*DOCUMENT*:
Getting started with the swift R package

Jean-Michel Perraud 2020-01-28

Getting started with the SWIFT R package

About this document

This document was generated from an R markdown file on 2020-01-28 10:53:51. It is the introduction ‘vignette’ to an R package for interacting with SWIFT.

It shows one of the most basic usage, running a single model simulation. While basic, it is realistic and uses data from a study catchment.

Getting started

Load the R package the usual way…

library(swift)

It includes a fair level of documentation, that should be accessible using the ‘?’ command, shortcut for help(swift).

?swift
?getRecorded

The package contains some sample data for a few Australian catchments. Note that these sample data are for documentation only and not to be used for real world applications.

*DATASET RECORDS*:
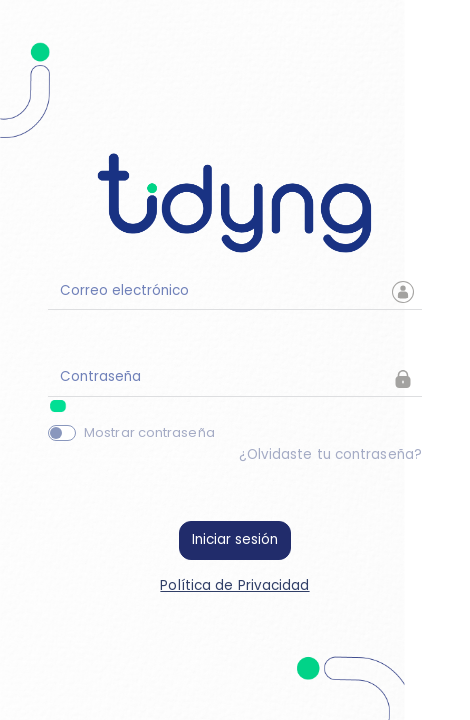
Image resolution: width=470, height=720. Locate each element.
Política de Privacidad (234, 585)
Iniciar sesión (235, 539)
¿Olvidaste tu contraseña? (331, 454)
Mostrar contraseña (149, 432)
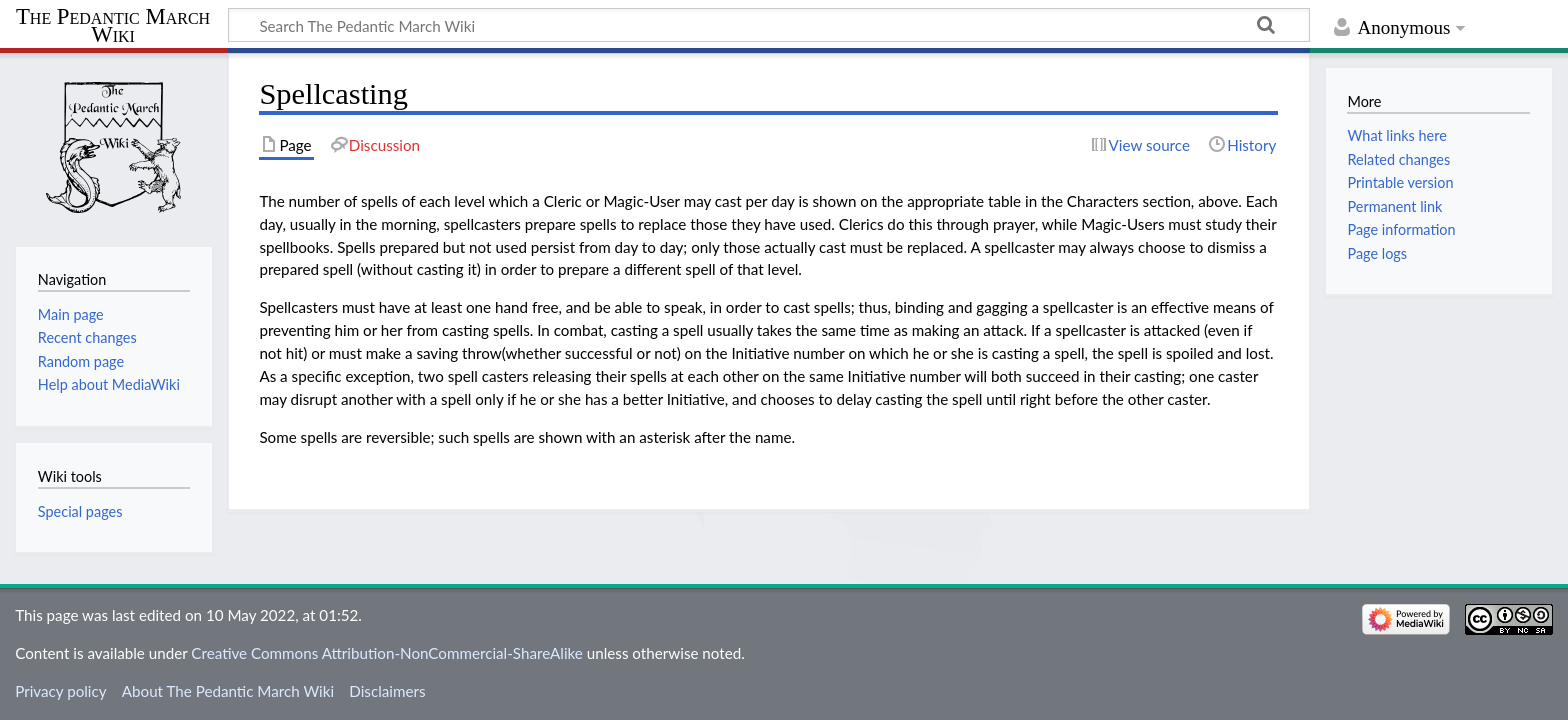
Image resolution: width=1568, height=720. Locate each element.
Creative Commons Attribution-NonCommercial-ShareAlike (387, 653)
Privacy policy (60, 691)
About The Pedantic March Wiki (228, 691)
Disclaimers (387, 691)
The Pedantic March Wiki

*WHAT YOU NEED TO DO*:
1/ In the SWIFT R package guide, which catchments does the package's sample data cover?
2/ Continue the SWIFT R package guide, starting after its final sentence.

*RESPONSES IN ORDER*:
1/ A few Australian catchments.

2/
data('swift_sample_data')
names(swiftSampleData)

## [1] "MMH"       "Ovens"     "Abbeyard"  "07378500"  "South_Esk" "Adelaide"

swift now has some functions to create a single subarea simulation for testing purposes. While is it perfectly possible to manually build your own model simulation from scratch, for the sake of getting started quickly let’s use pre-defined functions to get a model simulation ready to run. The parameters of the function should be fairly self-explanatory to you:

ms <- createSubareaSimulation(dataId='MMH', simulStart='1990-01-01', simulEnd='2005-12-31', 
    modelId='GR4J', tstep='daily', varNameRain='P', varNamePet='E')
str(ms)

## Formal class 'ExternalObjRef' [package "cinterop"] with 2 slots
##   ..@ obj :<externalptr> 
##   ..@ type: chr "MODEL_SIMULATION_PTR"

The R object ‘ms’ may appear unusual to many R users. This is basically a handle to the SWIFT simulation written in C++. It is passed as an argument to R functions, and you do not need to know more details than this.

The simulation we just created is ready to execute, which means it already has some input data defined (site ‘MMH’). We can inspect it for instance with:

head(getPlayed(ms))

## Warning: timezone of object (UTC) is different than current timezone ().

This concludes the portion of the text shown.